## [EXERCISE]
Since pictures are not part of the copy, please output only the lines from the one with "How do I perform: Bookmark" through the end of the data below, exactly as written.

## [RECORDS FOR THE TASK]
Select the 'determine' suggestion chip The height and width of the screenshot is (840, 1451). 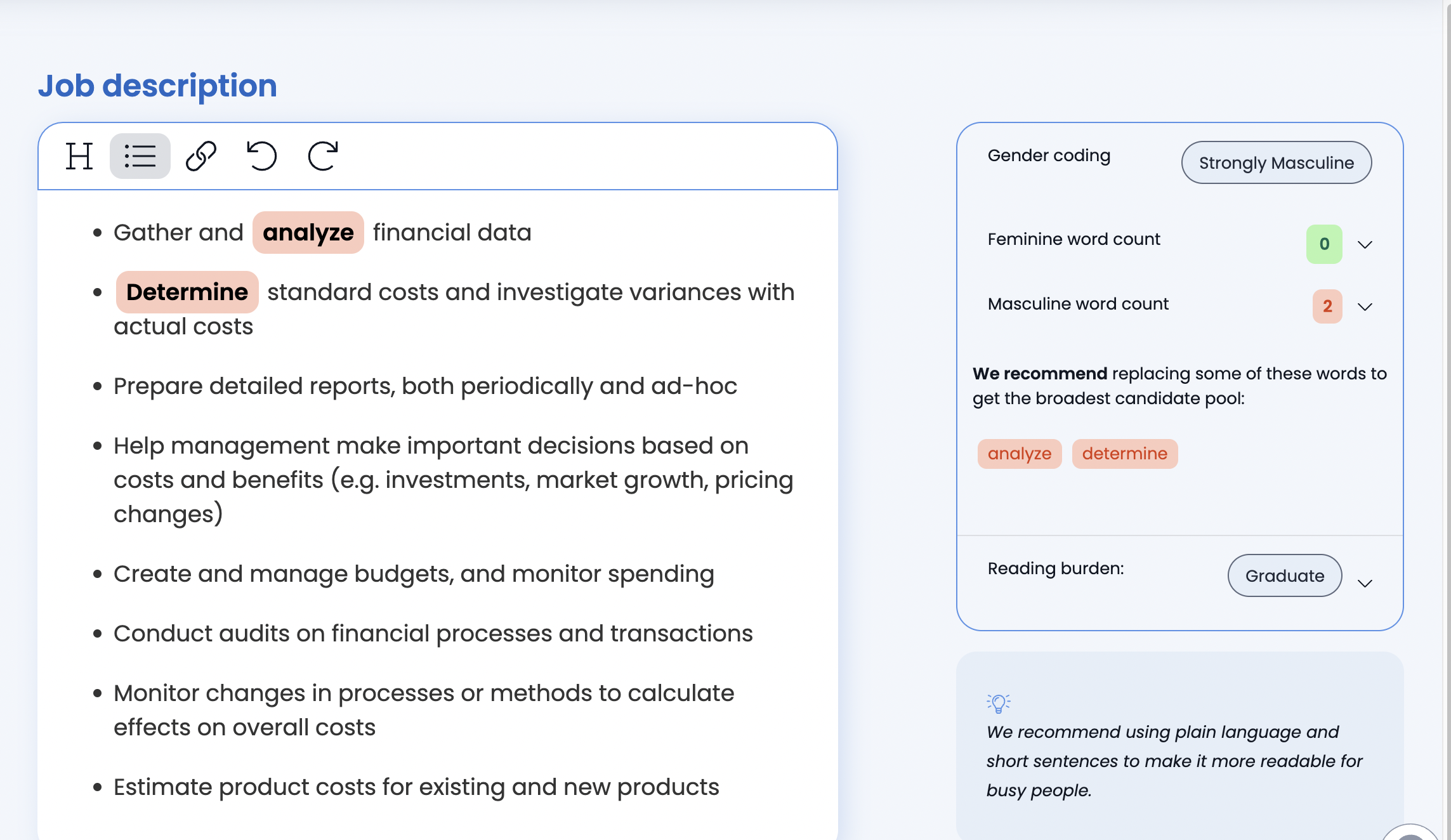click(1124, 454)
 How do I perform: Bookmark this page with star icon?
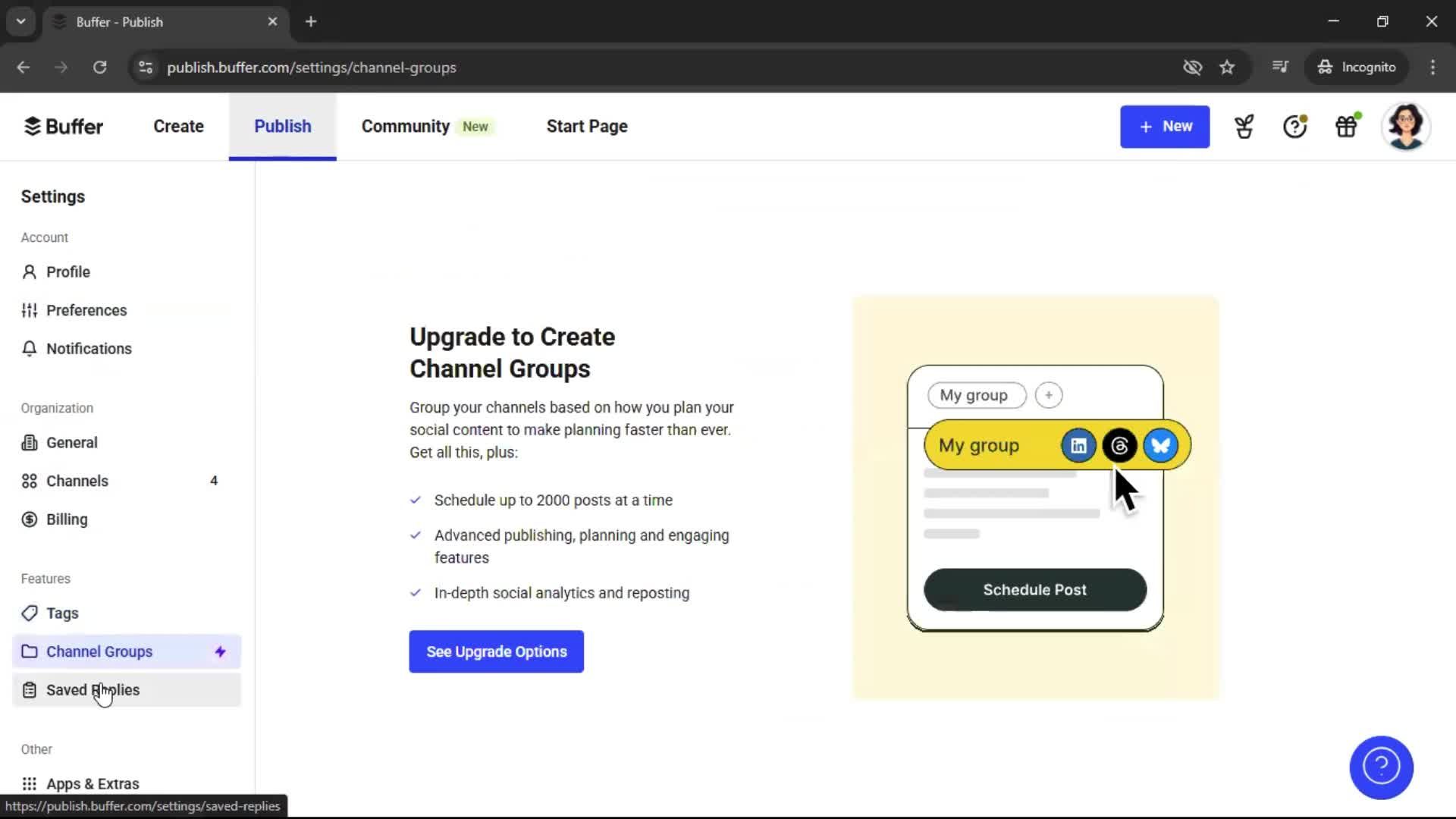click(1227, 67)
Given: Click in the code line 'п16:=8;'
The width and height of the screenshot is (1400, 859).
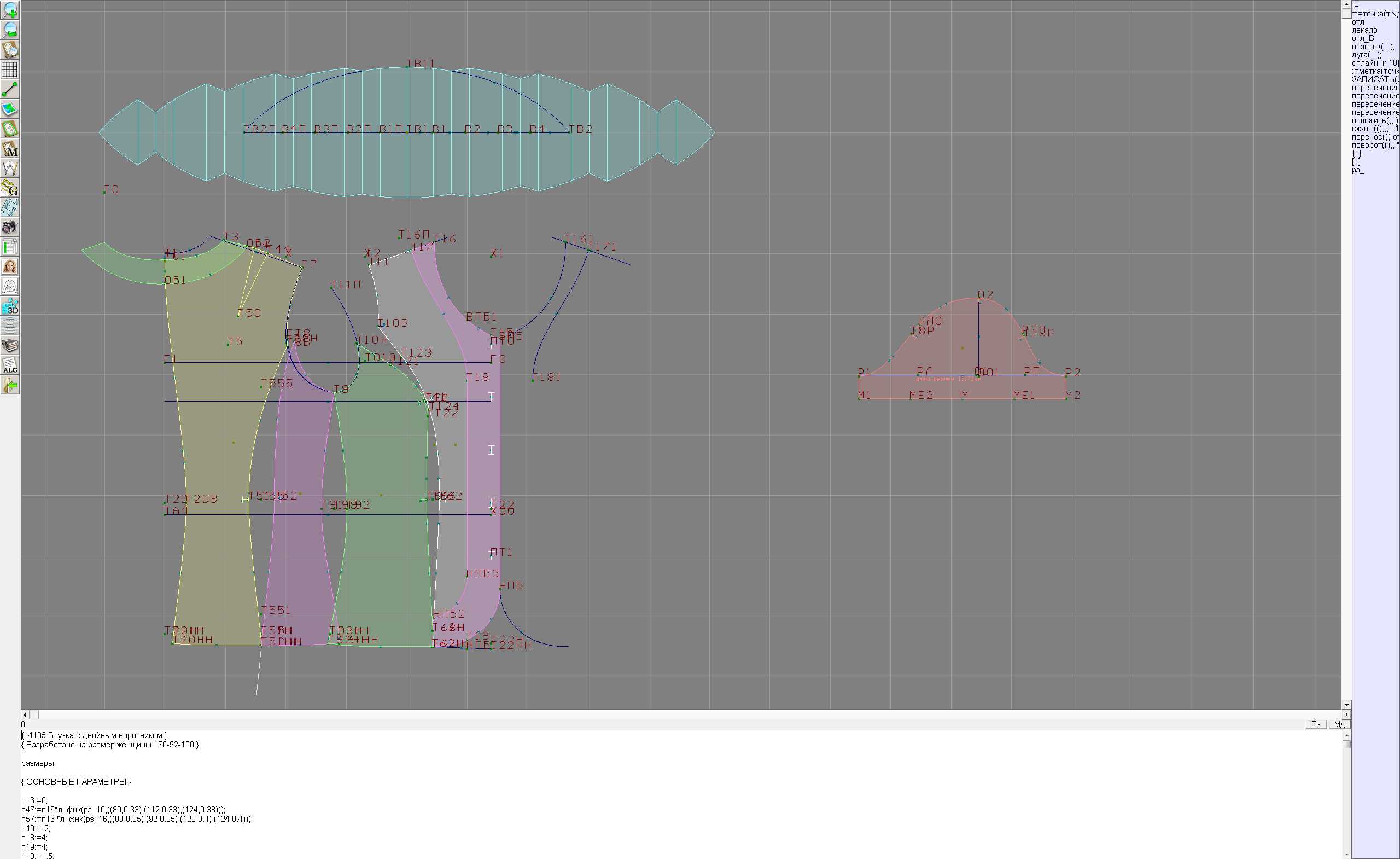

## [YOUR SOLUTION]
 How do I perform: Bookmark this page with star icon?
click(1227, 67)
Given: Click in the code line 'п16:=8;'
The width and height of the screenshot is (1400, 859).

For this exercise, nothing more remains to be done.